Copy out the records line for line, starting at the line that contains "You are a computer-use agent. Viewport: 1764px" and ending after the line that contains "Action: [x=686, y=517]".

━━━━━━━━

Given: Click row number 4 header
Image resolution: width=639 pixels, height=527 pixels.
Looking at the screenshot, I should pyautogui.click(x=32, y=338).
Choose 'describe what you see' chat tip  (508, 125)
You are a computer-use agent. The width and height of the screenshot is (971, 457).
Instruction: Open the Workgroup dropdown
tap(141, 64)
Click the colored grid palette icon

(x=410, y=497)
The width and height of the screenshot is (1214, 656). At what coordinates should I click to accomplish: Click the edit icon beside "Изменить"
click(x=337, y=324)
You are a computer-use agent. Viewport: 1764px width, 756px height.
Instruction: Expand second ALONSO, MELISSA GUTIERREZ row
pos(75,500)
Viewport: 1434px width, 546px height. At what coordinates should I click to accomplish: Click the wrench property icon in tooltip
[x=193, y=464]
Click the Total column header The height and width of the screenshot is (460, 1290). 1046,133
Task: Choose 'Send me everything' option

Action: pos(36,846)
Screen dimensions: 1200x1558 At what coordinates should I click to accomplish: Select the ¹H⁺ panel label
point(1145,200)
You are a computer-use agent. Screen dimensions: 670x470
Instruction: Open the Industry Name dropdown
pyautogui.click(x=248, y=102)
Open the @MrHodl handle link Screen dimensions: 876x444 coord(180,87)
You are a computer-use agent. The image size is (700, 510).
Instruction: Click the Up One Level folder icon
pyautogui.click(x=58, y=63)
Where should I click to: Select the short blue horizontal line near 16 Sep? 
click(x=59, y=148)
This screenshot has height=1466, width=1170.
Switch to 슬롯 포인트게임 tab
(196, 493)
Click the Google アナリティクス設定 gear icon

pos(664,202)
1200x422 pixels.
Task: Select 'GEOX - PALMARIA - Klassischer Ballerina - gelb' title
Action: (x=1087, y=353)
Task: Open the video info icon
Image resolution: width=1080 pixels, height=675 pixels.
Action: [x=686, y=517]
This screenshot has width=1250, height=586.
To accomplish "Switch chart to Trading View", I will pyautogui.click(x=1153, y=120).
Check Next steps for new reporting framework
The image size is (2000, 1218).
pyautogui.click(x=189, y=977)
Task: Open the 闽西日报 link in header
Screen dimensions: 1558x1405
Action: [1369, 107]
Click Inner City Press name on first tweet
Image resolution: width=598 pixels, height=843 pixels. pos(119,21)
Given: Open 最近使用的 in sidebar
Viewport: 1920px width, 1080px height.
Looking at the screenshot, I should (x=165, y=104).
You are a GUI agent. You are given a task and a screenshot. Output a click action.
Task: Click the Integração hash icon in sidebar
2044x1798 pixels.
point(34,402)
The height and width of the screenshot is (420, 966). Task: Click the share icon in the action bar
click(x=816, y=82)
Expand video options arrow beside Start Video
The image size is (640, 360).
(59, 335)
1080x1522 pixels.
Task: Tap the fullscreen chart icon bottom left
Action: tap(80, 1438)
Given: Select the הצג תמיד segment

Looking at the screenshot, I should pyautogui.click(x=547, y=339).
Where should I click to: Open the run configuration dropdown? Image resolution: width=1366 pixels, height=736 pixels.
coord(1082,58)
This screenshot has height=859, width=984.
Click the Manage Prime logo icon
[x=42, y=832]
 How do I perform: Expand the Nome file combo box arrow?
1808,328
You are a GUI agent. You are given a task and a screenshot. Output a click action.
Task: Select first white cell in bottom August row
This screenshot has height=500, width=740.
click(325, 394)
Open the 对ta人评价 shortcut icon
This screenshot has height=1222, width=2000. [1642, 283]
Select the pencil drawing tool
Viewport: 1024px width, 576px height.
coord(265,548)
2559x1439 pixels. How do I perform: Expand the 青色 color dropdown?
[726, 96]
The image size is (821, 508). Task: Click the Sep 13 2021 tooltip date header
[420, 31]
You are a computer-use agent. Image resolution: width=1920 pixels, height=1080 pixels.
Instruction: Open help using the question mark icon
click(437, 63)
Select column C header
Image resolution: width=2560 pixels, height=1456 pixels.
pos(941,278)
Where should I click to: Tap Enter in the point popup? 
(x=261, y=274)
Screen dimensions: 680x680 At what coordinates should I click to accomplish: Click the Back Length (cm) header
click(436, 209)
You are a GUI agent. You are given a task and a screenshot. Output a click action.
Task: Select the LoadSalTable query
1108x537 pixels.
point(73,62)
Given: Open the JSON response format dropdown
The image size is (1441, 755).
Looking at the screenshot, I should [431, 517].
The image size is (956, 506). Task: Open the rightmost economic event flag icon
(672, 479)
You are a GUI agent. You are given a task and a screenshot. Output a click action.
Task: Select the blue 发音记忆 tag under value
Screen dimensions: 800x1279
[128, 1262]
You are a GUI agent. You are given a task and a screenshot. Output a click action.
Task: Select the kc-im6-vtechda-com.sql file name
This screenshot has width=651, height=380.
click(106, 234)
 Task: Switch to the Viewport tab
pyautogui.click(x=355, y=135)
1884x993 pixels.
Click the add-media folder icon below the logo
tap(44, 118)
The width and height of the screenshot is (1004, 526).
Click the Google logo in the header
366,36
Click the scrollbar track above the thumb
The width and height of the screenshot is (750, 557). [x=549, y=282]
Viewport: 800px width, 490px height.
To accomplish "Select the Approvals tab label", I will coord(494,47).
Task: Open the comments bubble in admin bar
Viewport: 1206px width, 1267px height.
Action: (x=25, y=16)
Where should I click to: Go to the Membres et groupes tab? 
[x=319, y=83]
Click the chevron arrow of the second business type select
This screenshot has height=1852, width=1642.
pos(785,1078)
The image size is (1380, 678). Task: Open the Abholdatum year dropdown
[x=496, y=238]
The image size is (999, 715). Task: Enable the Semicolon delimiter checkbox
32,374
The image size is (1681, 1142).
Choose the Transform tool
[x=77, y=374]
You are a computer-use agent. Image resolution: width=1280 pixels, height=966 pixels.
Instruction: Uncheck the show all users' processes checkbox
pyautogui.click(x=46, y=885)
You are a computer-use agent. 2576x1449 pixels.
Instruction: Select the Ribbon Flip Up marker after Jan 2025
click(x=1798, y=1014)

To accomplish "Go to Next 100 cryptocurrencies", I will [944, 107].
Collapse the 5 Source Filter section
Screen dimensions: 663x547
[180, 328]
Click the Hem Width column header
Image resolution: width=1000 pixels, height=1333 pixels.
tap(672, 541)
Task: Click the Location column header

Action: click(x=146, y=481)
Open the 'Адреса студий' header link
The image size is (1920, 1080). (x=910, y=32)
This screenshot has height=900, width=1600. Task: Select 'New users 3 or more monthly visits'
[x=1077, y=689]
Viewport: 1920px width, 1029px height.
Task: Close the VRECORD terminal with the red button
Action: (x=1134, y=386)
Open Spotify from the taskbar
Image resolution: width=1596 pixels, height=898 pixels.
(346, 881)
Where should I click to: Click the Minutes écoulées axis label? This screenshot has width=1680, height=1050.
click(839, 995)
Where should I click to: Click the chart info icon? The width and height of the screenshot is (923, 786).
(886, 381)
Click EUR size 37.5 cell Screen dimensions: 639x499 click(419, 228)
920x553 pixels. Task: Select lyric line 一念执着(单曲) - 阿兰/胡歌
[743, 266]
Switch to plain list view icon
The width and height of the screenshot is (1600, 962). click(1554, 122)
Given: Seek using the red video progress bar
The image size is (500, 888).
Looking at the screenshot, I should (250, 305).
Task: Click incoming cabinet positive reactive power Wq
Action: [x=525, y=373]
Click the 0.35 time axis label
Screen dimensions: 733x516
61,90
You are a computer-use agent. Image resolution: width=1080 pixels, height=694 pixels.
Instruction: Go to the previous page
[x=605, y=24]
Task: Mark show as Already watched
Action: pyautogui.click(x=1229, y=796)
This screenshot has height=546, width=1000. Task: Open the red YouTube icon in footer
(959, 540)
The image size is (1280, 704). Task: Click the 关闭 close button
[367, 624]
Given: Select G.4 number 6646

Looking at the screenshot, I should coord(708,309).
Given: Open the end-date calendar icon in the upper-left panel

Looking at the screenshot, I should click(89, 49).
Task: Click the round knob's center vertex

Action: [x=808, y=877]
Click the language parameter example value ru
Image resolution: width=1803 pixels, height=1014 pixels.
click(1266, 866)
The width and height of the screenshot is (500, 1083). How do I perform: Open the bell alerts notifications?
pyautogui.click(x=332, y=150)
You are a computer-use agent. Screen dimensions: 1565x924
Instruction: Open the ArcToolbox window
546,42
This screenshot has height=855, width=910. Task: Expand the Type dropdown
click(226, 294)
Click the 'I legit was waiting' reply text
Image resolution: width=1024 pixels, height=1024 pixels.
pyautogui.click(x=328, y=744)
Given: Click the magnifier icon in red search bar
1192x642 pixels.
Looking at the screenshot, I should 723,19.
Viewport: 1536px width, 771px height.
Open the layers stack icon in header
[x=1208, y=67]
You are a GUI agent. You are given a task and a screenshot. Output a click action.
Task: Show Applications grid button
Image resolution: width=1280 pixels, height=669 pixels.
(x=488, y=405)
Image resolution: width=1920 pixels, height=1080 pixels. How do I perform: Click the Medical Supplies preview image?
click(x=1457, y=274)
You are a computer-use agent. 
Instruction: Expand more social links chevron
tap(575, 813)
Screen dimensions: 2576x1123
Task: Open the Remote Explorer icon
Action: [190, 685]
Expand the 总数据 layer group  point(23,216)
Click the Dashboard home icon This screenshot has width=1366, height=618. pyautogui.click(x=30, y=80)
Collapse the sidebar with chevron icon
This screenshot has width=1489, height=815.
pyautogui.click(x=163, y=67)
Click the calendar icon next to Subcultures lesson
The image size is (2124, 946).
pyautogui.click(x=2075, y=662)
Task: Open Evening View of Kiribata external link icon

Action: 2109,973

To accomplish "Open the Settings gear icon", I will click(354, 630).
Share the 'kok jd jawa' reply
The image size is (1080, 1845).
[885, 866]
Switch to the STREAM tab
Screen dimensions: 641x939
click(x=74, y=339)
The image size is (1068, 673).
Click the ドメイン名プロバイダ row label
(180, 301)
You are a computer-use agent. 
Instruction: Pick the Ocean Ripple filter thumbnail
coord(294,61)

━━━━━━━━

### THE RESPONSE
You are a computer-use agent. Viewport: 1764px width, 756px height.
Instruction: Expand second ALONSO, MELISSA GUTIERREZ row
pos(75,500)
Viewport: 1434px width, 546px height. At what coordinates should I click to accomplish: Click the wrench property icon in tooltip
[x=193, y=464]
Click the Total column header The height and width of the screenshot is (460, 1290). 1046,133
Task: Choose 'Send me everything' option

Action: pos(36,846)
Screen dimensions: 1200x1558 At what coordinates should I click to accomplish: Select the ¹H⁺ panel label
point(1145,200)
You are a computer-use agent. Screen dimensions: 670x470
Instruction: Open the Industry Name dropdown
pyautogui.click(x=248, y=102)
Open the @MrHodl handle link Screen dimensions: 876x444 coord(180,87)
You are a computer-use agent. The image size is (700, 510).
Instruction: Click the Up One Level folder icon
pyautogui.click(x=58, y=63)
Where should I click to: Select the short blue horizontal line near 16 Sep? 
click(x=59, y=148)
This screenshot has height=1466, width=1170.
Switch to 슬롯 포인트게임 tab
(196, 493)
Click the Google アナリティクス設定 gear icon

pos(664,202)
1200x422 pixels.
Task: Select 'GEOX - PALMARIA - Klassischer Ballerina - gelb' title
Action: (x=1087, y=353)
Task: Open the video info icon
Image resolution: width=1080 pixels, height=675 pixels.
Action: [x=686, y=517]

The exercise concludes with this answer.